> [Information supplied]
>>>>
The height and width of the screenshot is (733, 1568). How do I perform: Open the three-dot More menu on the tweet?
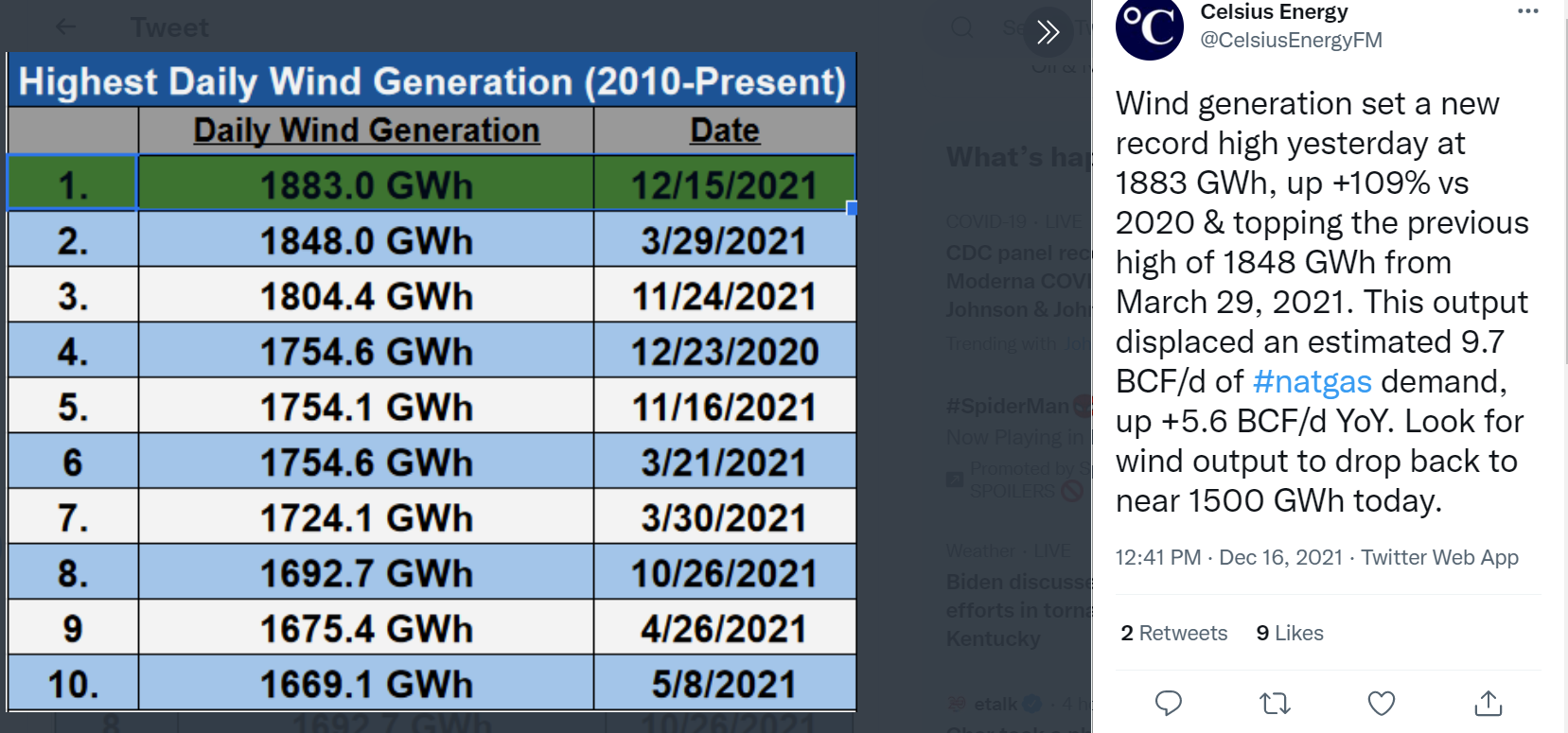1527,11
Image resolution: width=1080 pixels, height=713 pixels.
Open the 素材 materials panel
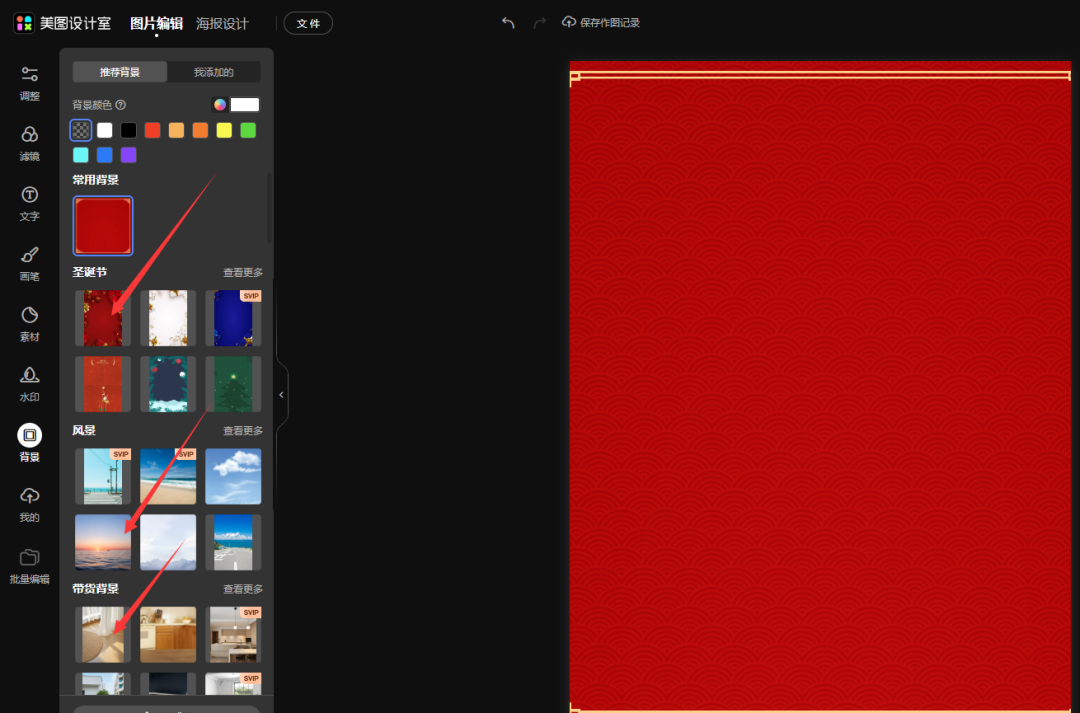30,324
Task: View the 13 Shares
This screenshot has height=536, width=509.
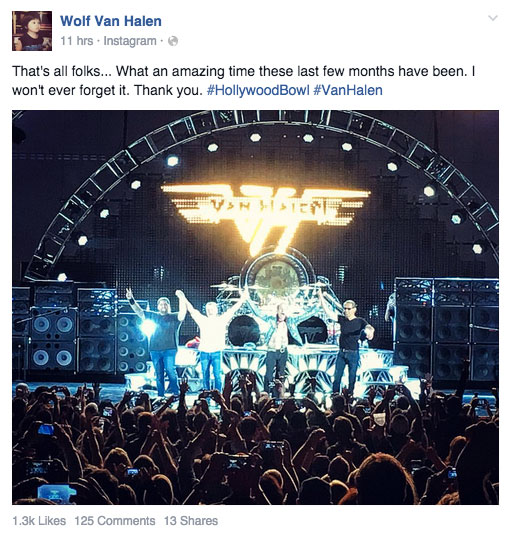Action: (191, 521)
<<<<
>>>>
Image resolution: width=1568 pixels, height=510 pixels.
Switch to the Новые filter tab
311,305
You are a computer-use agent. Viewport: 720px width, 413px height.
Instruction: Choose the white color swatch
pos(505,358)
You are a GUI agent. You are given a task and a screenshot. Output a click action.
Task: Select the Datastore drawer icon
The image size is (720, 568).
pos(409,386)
<<<<
>>>>
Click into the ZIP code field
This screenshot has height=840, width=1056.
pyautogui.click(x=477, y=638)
<<<<
Lines that contain "pixels" are to be copied from the records above.

Image resolution: width=1080 pixels, height=713 pixels.
Image resolution: width=1568 pixels, height=510 pixels.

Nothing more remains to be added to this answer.